#### Task goal:
Report every line below that carries the word "agent".

Records from a collection:
■ ■ ■

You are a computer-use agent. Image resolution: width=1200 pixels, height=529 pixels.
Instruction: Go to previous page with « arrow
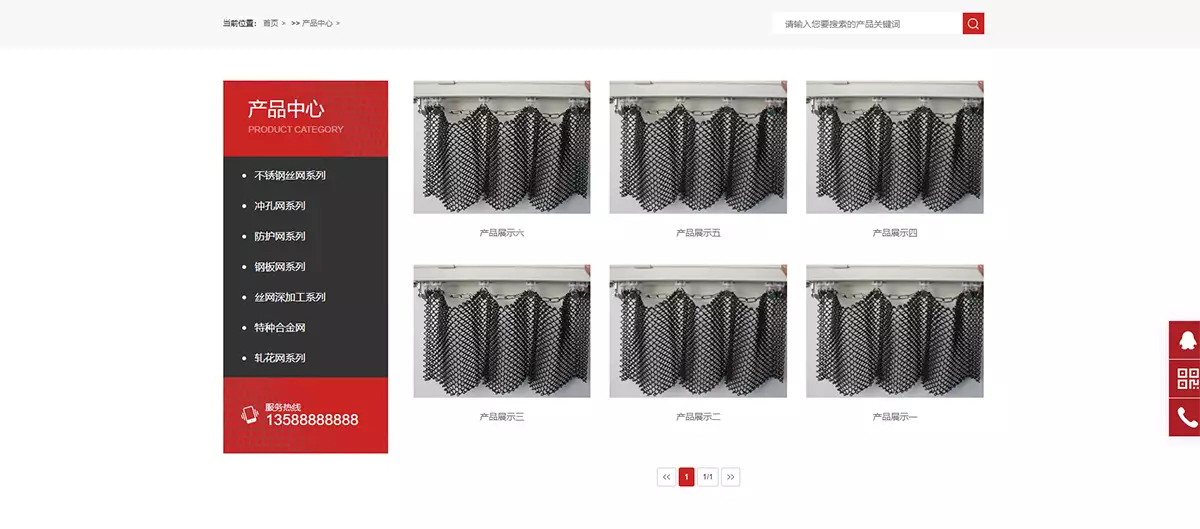667,477
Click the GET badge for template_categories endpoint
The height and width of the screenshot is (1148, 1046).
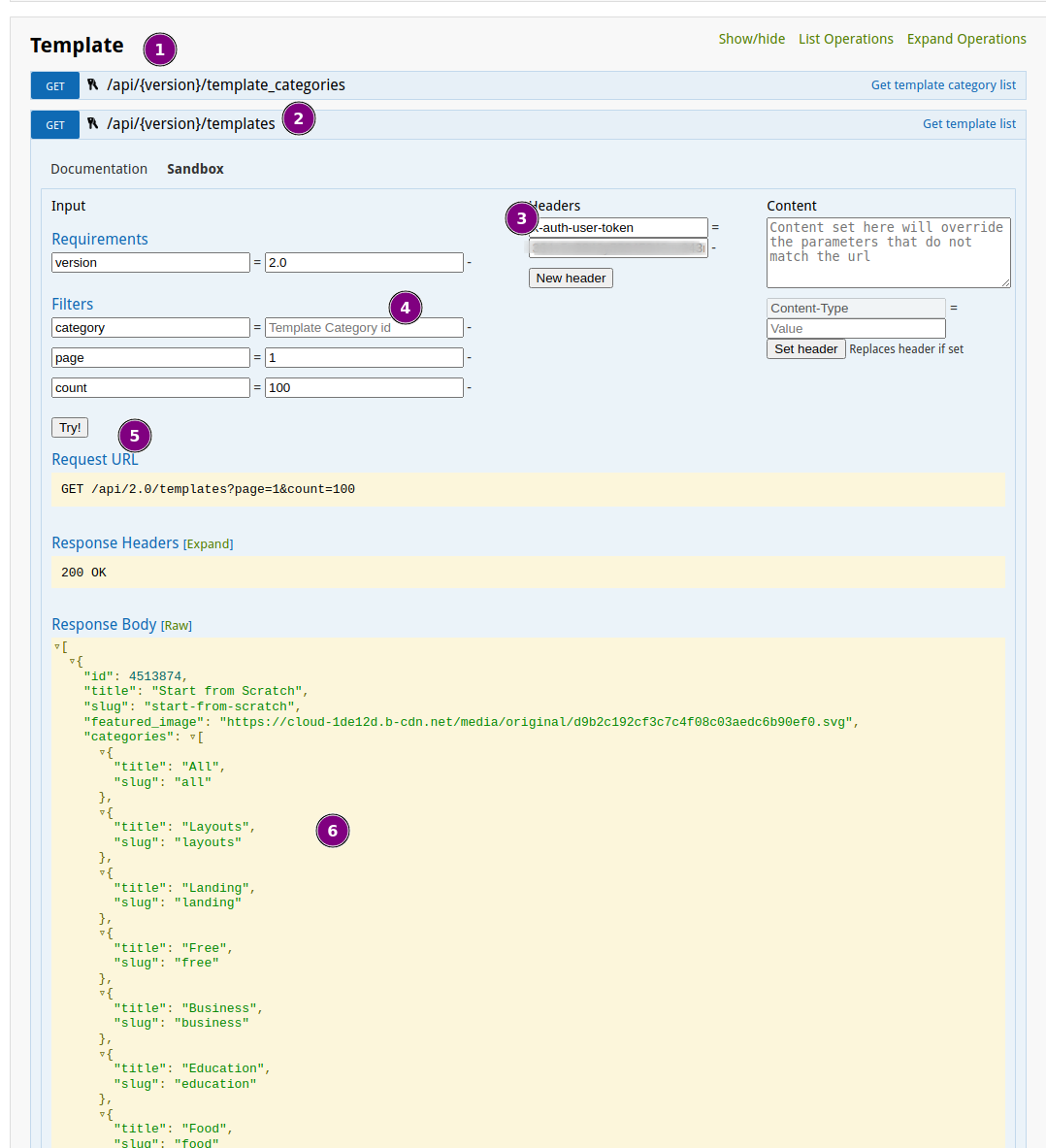pos(55,85)
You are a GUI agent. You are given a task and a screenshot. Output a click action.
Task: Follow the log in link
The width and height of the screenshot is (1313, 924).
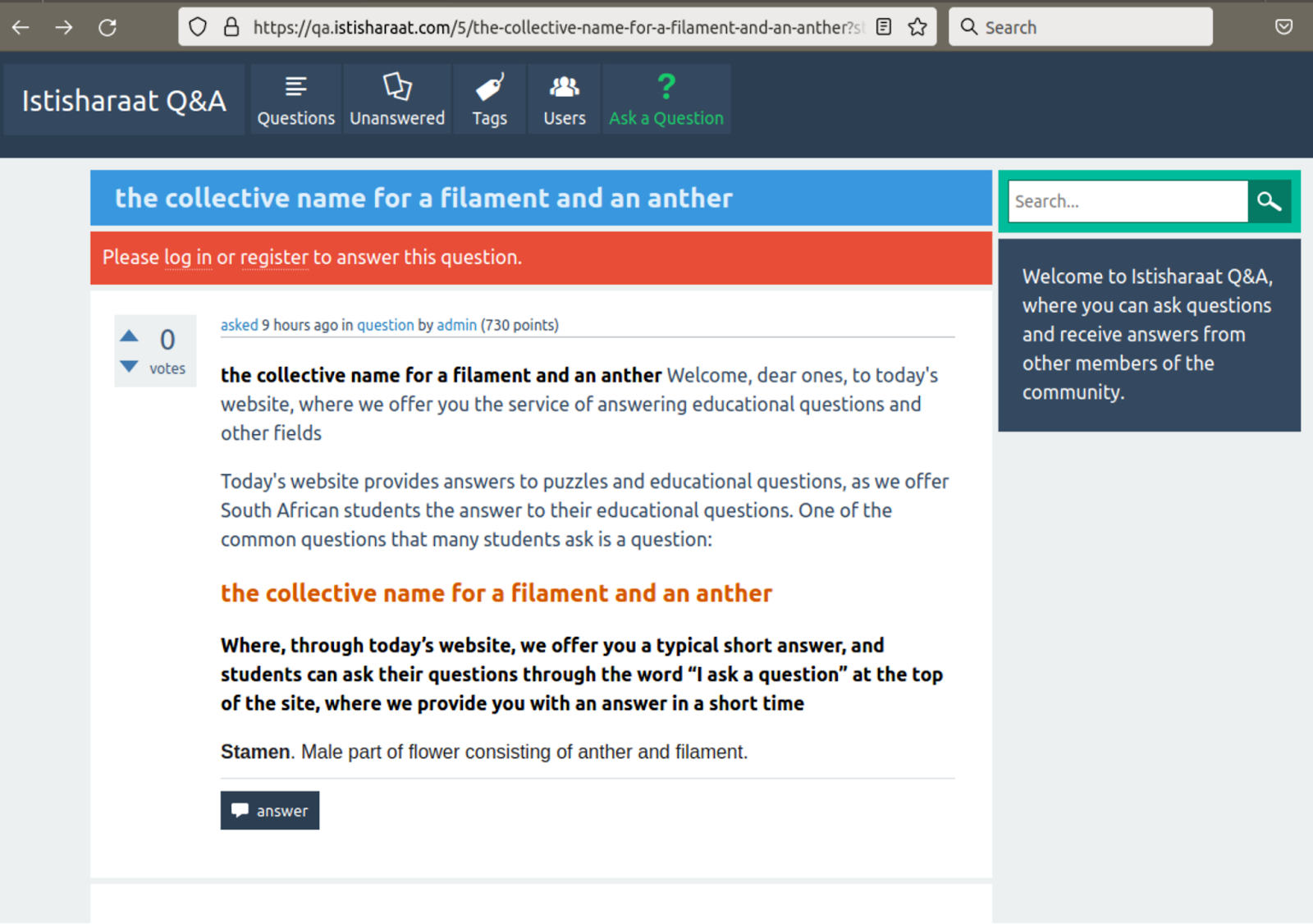click(188, 258)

■ ■ ■

#### Response area:
You are a computer-use agent. Image resolution: width=1200 pixels, height=529 pixels.
You are a GUI agent. You are given a task and a screenshot. Output a click action.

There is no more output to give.